KMA/NLP Nonlinear Programming
Lecturer: Horymír Netuka
Lecture: 3 hours/week + exercise 1 hour/week
Credits: 4
Winter semester
Form of course completion: course credit, exam
- Constrained optimization, its importance for applications, examples. Introductory definitions and basic conceptions.
- First-order necessary optimality conditions. Karush-Kuhn-Tucker conditions. Geometric interpretation of KKT conditions.

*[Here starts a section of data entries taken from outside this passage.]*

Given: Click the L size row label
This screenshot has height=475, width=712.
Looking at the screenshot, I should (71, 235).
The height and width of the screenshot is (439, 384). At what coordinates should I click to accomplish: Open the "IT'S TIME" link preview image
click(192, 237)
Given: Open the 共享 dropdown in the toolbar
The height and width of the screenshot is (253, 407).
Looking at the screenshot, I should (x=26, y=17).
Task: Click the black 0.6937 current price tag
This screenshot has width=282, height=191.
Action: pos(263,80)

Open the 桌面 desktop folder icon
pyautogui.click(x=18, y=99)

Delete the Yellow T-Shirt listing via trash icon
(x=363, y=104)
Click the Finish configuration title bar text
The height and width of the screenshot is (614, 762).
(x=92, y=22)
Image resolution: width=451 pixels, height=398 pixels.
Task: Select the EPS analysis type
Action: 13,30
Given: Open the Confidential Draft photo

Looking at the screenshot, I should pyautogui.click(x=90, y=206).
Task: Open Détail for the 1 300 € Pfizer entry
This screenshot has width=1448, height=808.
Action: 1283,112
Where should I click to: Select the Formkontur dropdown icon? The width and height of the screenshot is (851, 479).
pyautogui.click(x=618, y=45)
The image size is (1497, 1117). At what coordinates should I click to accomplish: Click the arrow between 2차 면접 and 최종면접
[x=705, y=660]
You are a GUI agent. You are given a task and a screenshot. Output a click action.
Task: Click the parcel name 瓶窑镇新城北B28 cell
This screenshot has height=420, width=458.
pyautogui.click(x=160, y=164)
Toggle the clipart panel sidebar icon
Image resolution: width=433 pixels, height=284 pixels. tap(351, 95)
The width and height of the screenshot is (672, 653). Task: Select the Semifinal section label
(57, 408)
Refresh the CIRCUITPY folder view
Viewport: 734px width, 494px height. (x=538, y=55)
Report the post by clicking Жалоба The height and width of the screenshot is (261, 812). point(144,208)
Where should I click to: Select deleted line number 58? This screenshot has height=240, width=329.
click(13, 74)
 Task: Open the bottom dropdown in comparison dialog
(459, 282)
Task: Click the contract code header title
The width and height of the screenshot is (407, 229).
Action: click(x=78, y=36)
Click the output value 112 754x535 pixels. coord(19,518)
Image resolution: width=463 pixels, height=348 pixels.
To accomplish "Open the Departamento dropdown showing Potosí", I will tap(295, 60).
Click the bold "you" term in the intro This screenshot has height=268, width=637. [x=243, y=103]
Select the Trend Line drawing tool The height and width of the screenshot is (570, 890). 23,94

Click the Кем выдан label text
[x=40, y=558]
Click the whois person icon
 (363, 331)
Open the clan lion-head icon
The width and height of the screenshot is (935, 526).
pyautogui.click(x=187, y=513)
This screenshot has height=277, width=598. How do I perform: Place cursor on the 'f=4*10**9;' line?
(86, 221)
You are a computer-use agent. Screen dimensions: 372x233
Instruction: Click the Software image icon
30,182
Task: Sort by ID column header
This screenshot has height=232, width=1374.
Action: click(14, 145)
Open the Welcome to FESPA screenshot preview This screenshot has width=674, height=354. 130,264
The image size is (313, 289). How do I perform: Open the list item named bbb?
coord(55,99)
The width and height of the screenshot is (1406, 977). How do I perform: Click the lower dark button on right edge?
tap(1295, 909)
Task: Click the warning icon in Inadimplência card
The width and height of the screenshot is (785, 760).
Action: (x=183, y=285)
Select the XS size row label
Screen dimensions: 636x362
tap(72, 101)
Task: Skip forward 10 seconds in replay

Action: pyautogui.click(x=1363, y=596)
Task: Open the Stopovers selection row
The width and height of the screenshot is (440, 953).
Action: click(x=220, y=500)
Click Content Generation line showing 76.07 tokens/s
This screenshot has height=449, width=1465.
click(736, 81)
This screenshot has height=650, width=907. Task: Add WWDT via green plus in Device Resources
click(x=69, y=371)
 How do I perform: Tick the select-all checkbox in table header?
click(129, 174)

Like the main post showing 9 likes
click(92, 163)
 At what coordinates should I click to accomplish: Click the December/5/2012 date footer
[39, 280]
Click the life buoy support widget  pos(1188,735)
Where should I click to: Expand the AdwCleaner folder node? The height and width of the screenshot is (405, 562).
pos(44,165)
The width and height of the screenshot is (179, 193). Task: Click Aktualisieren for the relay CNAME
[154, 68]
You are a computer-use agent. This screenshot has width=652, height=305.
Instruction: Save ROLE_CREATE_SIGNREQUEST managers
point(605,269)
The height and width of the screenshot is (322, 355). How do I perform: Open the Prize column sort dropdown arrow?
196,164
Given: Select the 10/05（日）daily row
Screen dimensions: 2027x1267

- First-order optimality conditions for minimization on convex sets. Sufficient optimality conditions for problems of this type.
- Constraint qualifications in nonlinear programming problems. Useful constraint qualifications conditions.
- Lagrangian function. Second-order necessary optimality conditions. Second-order sufficient optimality conditions.
- Saddle points of Lagrangian function and their connection with optimization problems. Lagrangian dual problems and their properties.
- Complementarity problems and their relation to nonlinear programming. Linear complementarity problem. Lemke's method.
- Quadratic programming and its importance. Methods for solution of problems with equality constraints.
- Active set method for convex quadratic programming problems having inequality constraints.
- Methods for nonlinear programming problems with linear constraints - null-space method and gradient projection method.
- Penalty methods for general nonlinear programming. Quadratic penalty function, barrier functions. Augmented Lagrangian method.
- Principles of sequential quadratic programming method. Concept of interior-point methods.